* Excerpt provided *

- - - - -

Absent the impact of the largest special rate contract customers,
energy sales and corresponding revenues were principally flat in the third
quarter of 2001 as compared to the third quarter of 2000.  The Company
experienced warmer weather in the third quarter of 2001 which for the most
part positively impacted sales.

Electric operating revenues associated with the standard-offer
service were approximately $1.6 million, or 7%, lower in the third quarter of
2001 as compared to the third quarter of 2000.  As discussed in more detail
in the 2000 Form 10-K, the Company is allowed by the MPUC to defer the
difference between revenues realized from the standard-offer sales and the
costs incurred to provide this service, including carrying costs on the
deferred balance.  As a result of this reconciliation mechanism, standard-
offer related revenues and expenses do not have any impact on the Company's
earnings, although they do result in increases in both categories in the
Company's consolidated statements of income.  The deferred amount will be
recovered from/returned to customers in the future.  The decrease in
standard-offer service revenues is due to a $6 million reduction in revenues
associated with the deferral of the excess of standard-offer service revenues
over standard-offer service expenses, offset by an $4.4 million (54.2%)

- - - - -

* Dataset entries *
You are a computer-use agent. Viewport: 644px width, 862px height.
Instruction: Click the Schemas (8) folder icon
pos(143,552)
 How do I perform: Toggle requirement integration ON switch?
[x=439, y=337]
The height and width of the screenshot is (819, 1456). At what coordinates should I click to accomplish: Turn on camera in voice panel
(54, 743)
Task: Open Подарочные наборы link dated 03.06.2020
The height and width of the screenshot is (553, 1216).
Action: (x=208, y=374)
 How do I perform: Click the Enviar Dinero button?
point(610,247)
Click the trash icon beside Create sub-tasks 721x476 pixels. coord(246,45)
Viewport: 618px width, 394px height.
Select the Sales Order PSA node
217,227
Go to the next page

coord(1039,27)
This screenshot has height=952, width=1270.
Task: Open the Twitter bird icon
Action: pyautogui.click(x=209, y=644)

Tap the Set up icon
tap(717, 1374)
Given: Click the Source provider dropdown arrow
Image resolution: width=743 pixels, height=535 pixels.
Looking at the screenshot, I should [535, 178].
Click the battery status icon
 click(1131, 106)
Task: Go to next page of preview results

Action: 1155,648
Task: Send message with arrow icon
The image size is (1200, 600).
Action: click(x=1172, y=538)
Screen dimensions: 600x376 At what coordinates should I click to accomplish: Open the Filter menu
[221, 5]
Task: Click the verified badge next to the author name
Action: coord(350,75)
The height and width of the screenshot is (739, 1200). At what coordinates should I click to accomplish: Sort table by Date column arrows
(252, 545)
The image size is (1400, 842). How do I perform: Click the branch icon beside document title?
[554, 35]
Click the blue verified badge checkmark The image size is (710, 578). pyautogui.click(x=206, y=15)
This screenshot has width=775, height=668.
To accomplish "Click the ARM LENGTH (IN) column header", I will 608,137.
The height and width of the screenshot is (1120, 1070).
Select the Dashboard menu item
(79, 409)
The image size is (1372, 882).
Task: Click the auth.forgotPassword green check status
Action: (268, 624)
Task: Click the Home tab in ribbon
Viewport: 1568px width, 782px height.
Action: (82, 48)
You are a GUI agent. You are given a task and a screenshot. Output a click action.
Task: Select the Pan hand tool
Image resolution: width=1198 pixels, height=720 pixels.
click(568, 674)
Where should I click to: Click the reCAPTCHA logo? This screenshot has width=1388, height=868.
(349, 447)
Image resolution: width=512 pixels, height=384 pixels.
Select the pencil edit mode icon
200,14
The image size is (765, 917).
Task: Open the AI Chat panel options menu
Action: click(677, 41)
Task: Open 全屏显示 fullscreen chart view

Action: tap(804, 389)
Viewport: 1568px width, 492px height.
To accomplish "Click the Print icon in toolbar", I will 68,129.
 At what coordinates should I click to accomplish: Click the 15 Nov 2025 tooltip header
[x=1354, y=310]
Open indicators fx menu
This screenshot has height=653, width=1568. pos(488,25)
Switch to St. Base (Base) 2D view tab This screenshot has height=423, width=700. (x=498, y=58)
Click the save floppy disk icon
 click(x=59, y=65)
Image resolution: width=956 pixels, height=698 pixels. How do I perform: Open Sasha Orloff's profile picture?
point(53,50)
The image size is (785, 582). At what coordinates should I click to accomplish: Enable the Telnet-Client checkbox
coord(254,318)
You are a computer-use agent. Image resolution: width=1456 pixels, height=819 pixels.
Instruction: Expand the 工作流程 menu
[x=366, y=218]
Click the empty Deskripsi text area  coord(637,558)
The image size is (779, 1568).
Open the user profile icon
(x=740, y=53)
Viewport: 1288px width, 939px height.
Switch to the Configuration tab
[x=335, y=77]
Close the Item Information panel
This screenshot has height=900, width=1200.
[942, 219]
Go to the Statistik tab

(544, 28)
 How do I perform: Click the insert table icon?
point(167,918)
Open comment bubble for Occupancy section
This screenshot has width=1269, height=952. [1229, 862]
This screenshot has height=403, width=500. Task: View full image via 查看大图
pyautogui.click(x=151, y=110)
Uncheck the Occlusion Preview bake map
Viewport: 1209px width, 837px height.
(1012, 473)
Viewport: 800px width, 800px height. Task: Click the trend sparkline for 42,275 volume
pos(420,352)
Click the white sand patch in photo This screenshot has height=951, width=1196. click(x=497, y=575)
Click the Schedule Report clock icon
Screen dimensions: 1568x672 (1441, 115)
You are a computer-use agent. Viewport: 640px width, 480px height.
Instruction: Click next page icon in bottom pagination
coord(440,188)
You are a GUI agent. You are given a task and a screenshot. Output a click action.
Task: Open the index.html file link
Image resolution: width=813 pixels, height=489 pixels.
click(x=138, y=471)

- - - - -

* Given request *
According to the quarterly revenue excerpt, why do standard-offer revenues and expenses have no impact on the Company's earnings? Rely only on the quarterly revenue excerpt for this.

* Output for this task *
The MPUC allows the Company to defer the difference between revenues from standard-offer sales and the costs of providing that service, including carrying costs on the deferred balance. Because of this reconciliation mechanism, the deferred amount is later recovered from or returned to customers instead of affecting earnings.